**Brief 1**
According to the article on the EU vaccine summit, how many vaccines for every 100 people had Britain administered as of March 23?
**Brief 2**
Return the portion of the EU vaccine summit article starting at "Ahead of the" and ending at "should share more.".

**Exercise passage**

..............................

European Union leaders met on Thursday to discuss a coordinated path out of the COVID-19 pandemic as infections surge again in many of their countries, seeking agreement on how to ramp up supplies of vaccines after a feeble start to inoculation.
Ahead of the summit, French President Emmanuel Macron spelt out the frustration over vaccine rollouts that are far behind those of Britain and the United States, acknowledging that European leaders had been too timid.
As of March 23, Britain had administered nearly 46 vaccines for every 100 people, whereas the 27-nation bloc it left last year had administered 13.8 shots per 100 people, according to public data compiled by Our World In Data website.
Europe's painfully slow rollout has led to a quarrel with Britain, which has imported at least 11 million doses made in the EU. Britain says it did a better job negotiating with manufacturers and arranging supply chains. The EU says it should share more.
The EU's executive unveiled plans on Wednesday to tighten oversight of vaccine exports that would allow greater scope to block shipments to countries with higher inoculation rates.
"This is a very targeted measure in order to create a negotiation leverage to reach some kind of a settlement between the UK and the EU," the director of trade think tank ECIPE Hosuk Lee-Makiyama said.
But he warned that actually imposing controls could backfire on the bloc.
"By doing this short term priority, by trying to seize these shipments and trying to provide to your own citizens first, what are you actually achieving? What can other people do against you?" he said.
Despite the row, Brussels and London sought to cool their tensions on Wednesday, declaring in a joint statement that they were "working on specific steps we can take ... to create a win-win situation and expand vaccine supply for all our citizens".
The EU is not united on the European Commission's proposals on vaccine exports, and several countries - including Belgium the Netherlands, Ireland, Sweden and Denmark - have reservations.
Although the Commission's plan was be discussed at the summit, which got underway by video-conference at 1200 GMT, it was not likely to be explicitly endorsed by the leaders.
A draft of the summit conclusions seen by Reuters said on vaccines that leaders would stress "the importance of ... export authorisations", and reaffirm that vaccine producers must be respect contractual delivery deadlines.

..............................

**Stored data**
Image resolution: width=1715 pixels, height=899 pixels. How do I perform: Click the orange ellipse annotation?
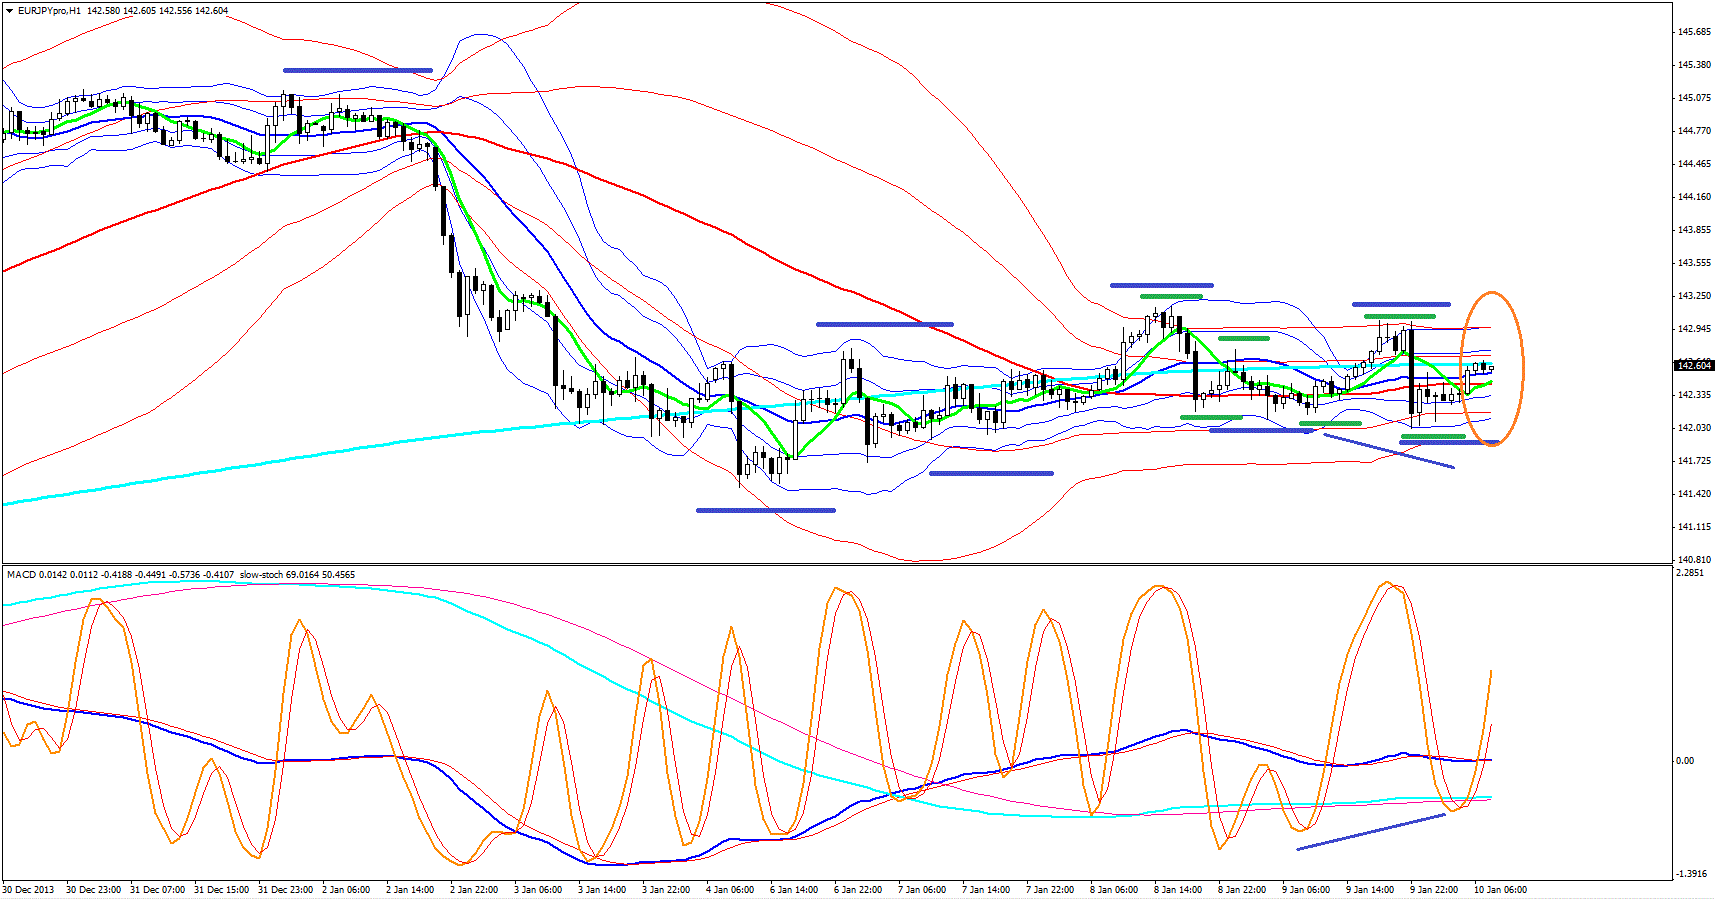(1522, 368)
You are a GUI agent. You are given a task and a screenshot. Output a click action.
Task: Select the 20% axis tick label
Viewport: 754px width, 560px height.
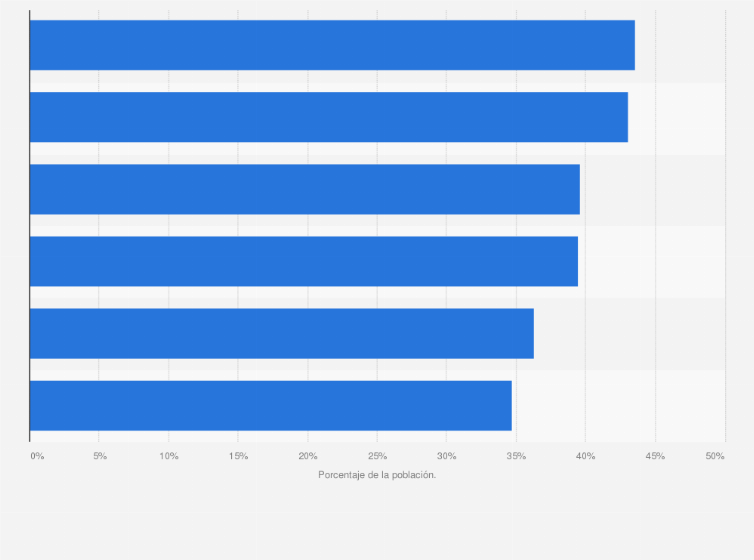(308, 456)
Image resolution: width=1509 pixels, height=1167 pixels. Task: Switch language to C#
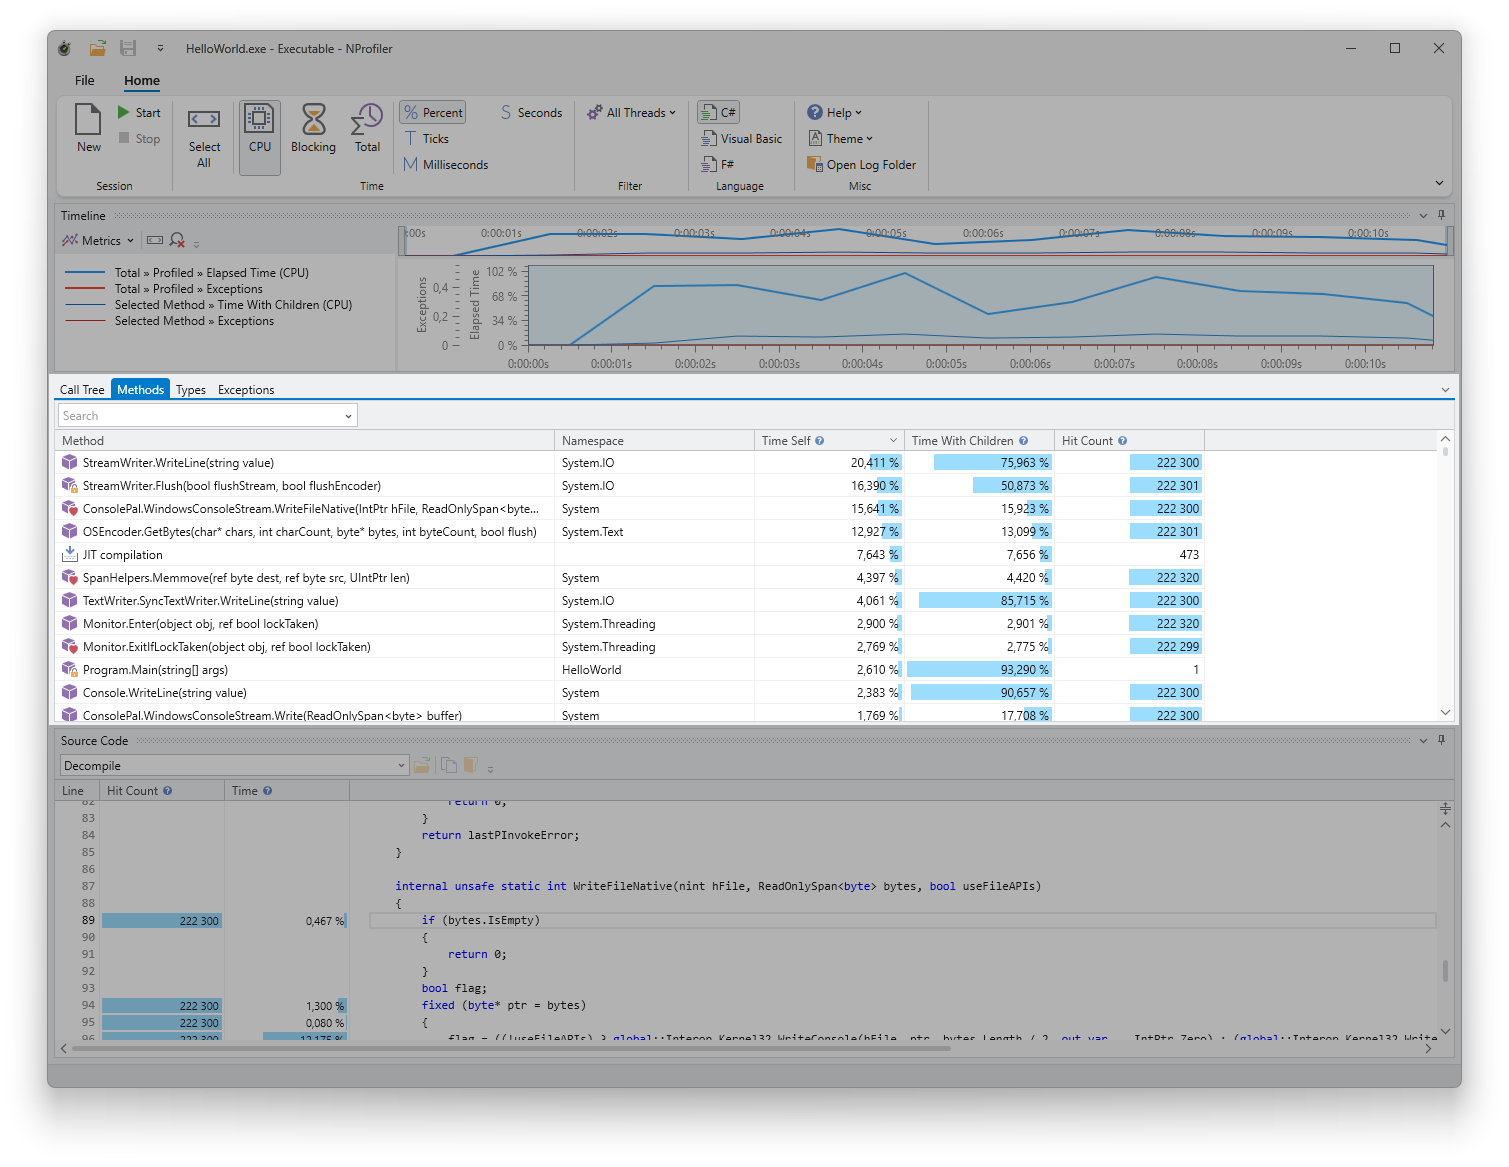pyautogui.click(x=718, y=113)
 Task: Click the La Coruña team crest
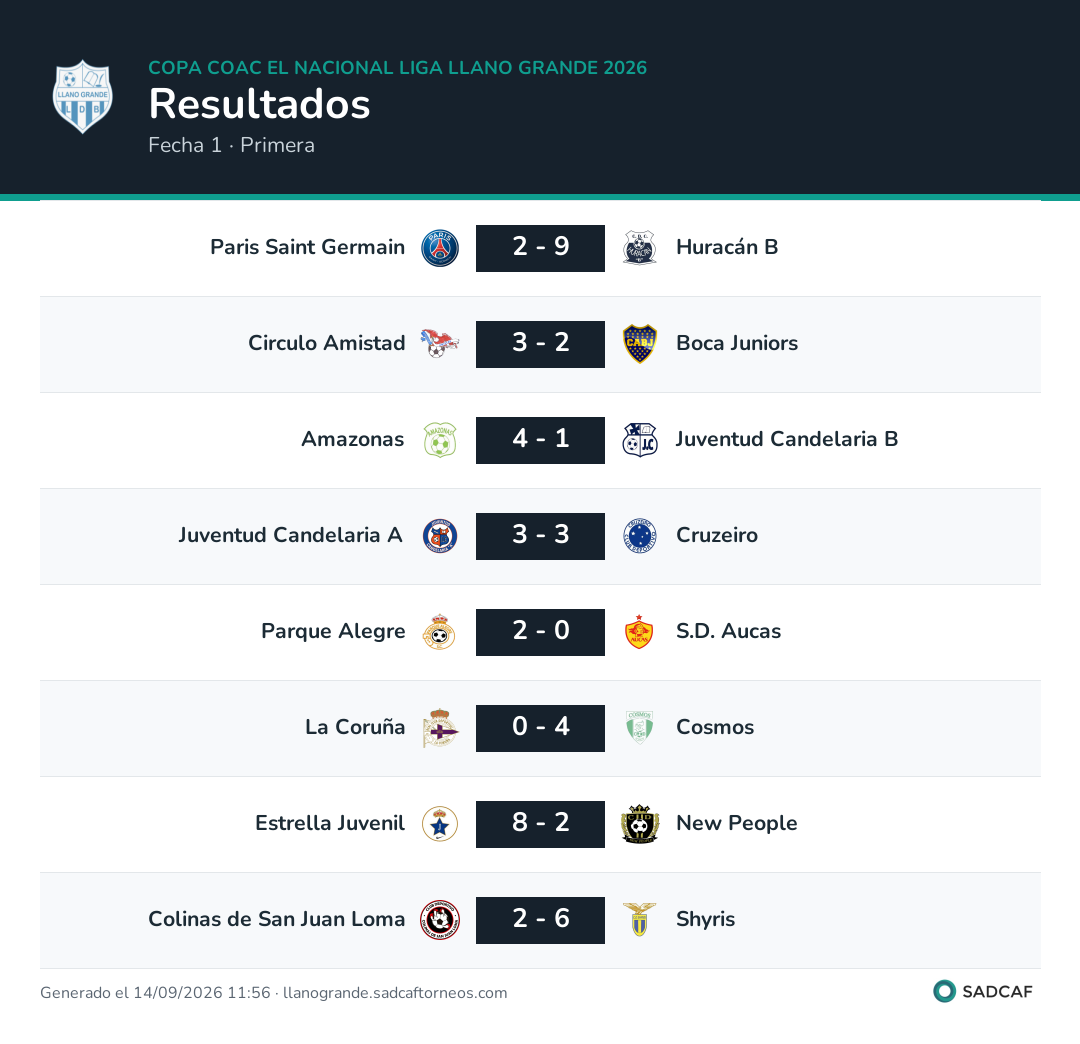tap(440, 728)
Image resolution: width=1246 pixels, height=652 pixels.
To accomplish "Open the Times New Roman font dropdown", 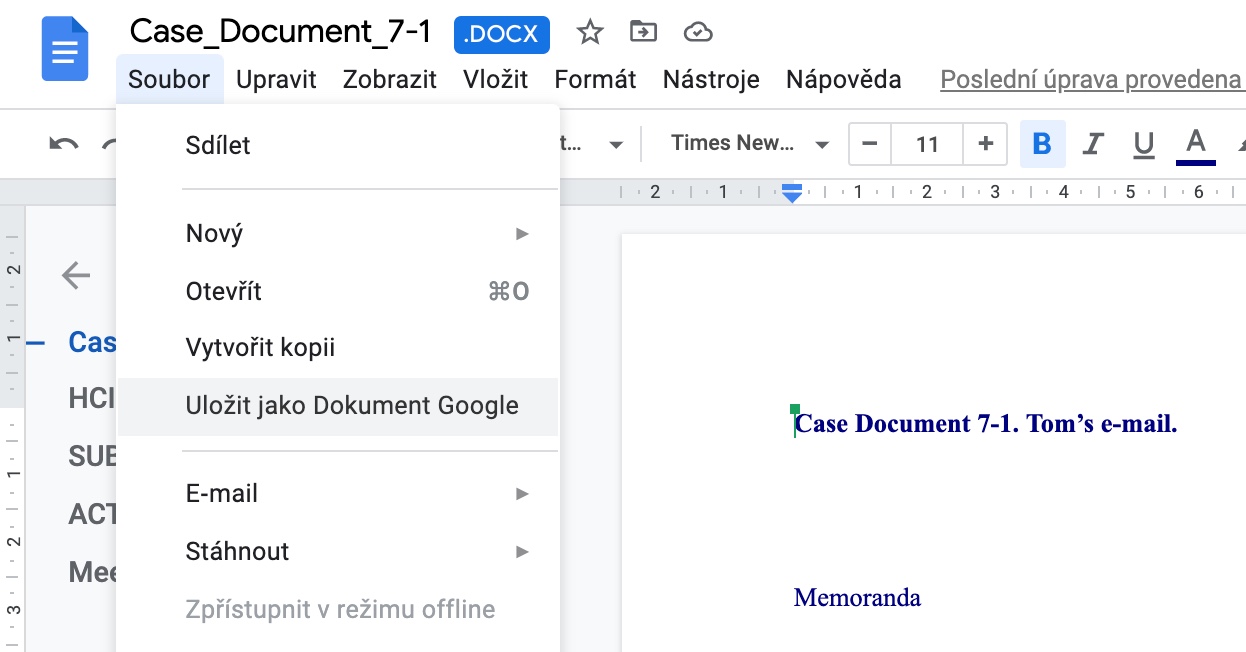I will click(750, 144).
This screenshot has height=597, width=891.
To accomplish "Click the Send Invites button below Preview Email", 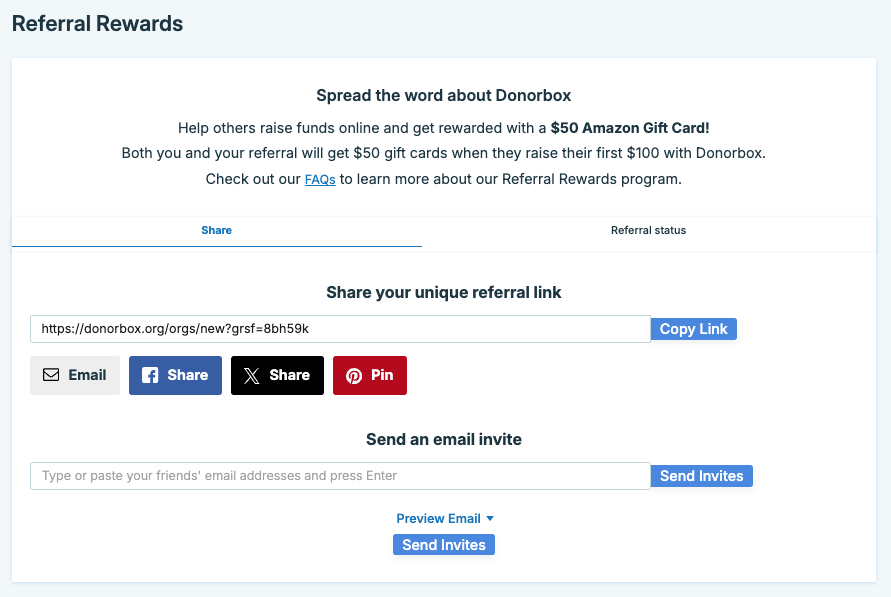I will 444,545.
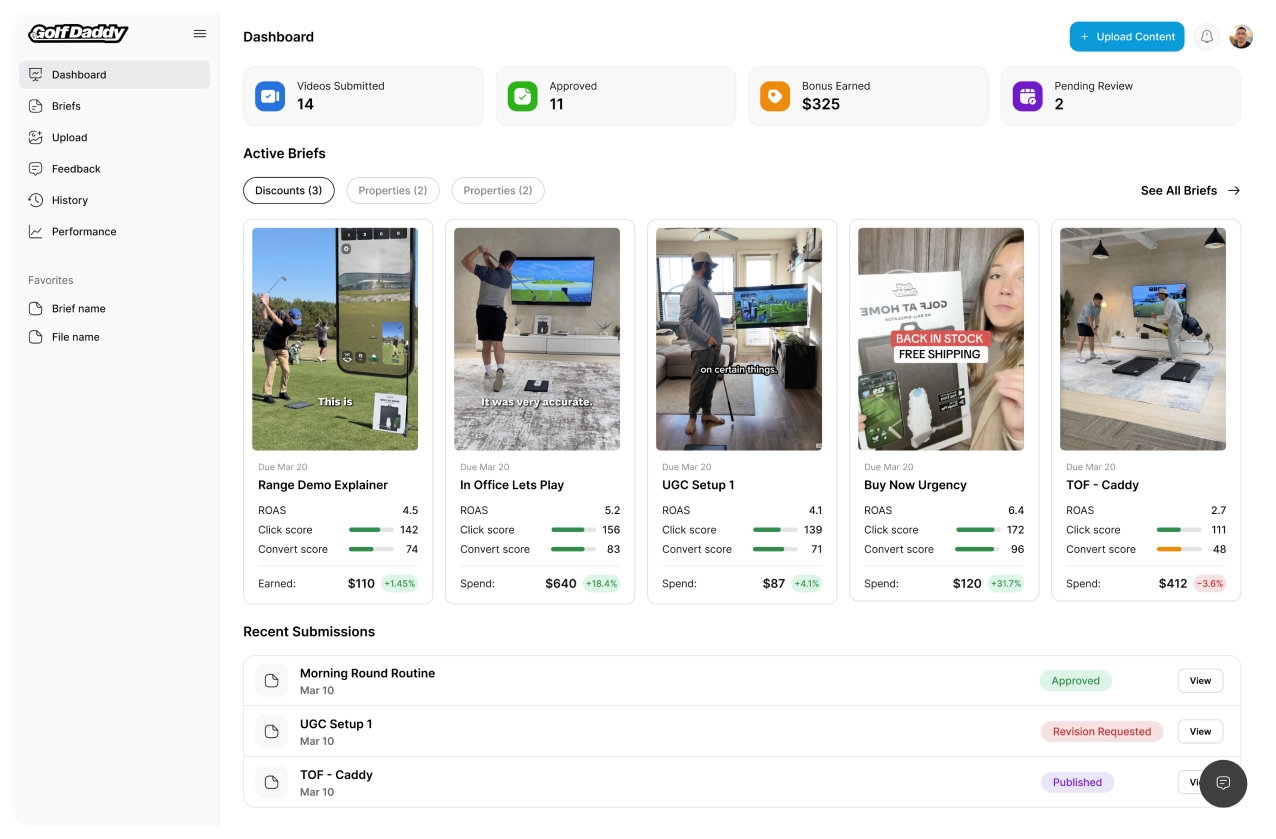Select the Dashboard icon in the sidebar

37,74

..............................

**Written reply 1**
Nearly 46.

**Written reply 2**
Ahead of the summit, French President Emmanuel Macron spelt out the frustration over vaccine rollouts that are far behind those of Britain and the United States, acknowledging that European leaders had been too timid.
As of March 23, Britain had administered nearly 46 vaccines for every 100 people, whereas the 27-nation bloc it left last year had administered 13.8 shots per 100 people, according to public data compiled by Our World In Data website.
Europe's painfully slow rollout has led to a quarrel with Britain, which has imported at least 11 million doses made in the EU. Britain says it did a better job negotiating with manufacturers and arranging supply chains. The EU says it should share more.